CRE infections are causing lethal infections in patients receiving inpatient medical care in hospitals, long-term acute care facilities, and nursing homes. The CDC stresses that rapid action by healthcare professionals is needed to stop the rise of lethal CRE infections and offers helpful guidelines to assist them. The CDC notes that CRE are in the same family as Escherichia coli (E. coli); both bacteria are common inhabitants of the intestinal tract where they do no harm. However, some of these germs have developed defenses to ward off all or almost all antibiotics currently available for treatment of bacterial infections. When these germs get into the blood, bladder or other areas where bacteria do not belong, patients suffer from infections that are difficult, and sometimes impossible, to treat. The CDC has warned about CRE for more than a decade; however, new information reveals that these germs are now becoming more common. One type of CRE has been detected in medical facilities in 42 states. Even more alarming, the current CDC report documents a seven-fold increase in the spread of the most common type of CRE during the past 10 years.
Although these infections are currently uncommon, the CDC notes that their increasing presence is extremely worrisome because they kill up to half of the individuals who people who are infected by them. In addition to causing lethal infections among patients, CRE have an exceptional ability to pass on their antibiotic-fighting abilities to other types of bacteria. This means that in the near future, more bacteria will become immune to treatment, and more patients’ lives could be at risk from routine bladder or wound infections. The CDC cautions that without serious efforts to stop CRE in medical facilities, and without rapid improvement in the way physicians throughout the nation prescribe antibiotics, CRE will likely become a problem in the community, among otherwise healthy people not receiving medical care.

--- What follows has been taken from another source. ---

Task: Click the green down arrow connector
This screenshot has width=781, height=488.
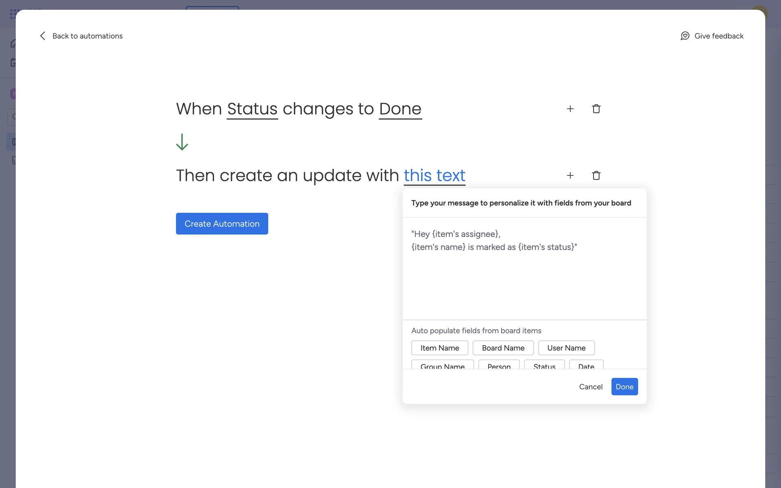Action: (182, 142)
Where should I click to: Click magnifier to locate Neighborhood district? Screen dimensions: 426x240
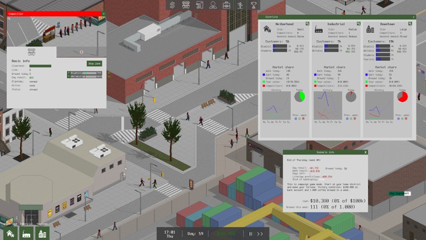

On a positive note, the CDC notes that there have been major successes in stopping CRE in medical facilities in the US as well as other nations. The agency notes that stopping CRE will take a rapid, coordinated, and aggressive “Detect and Protect” action that includes intense infection prevention work and antibiotic prescribing changes. In 2012, the CDC released a CRE prevention toolkit that reiterated practical CRE prevention and control steps. The agency stresses that leadership and medical staff in hospitals, long-term acute care hospitals, nursing homes, health departments, and even outpatient practices must work together to implement these recommendations to protect patients from CRE.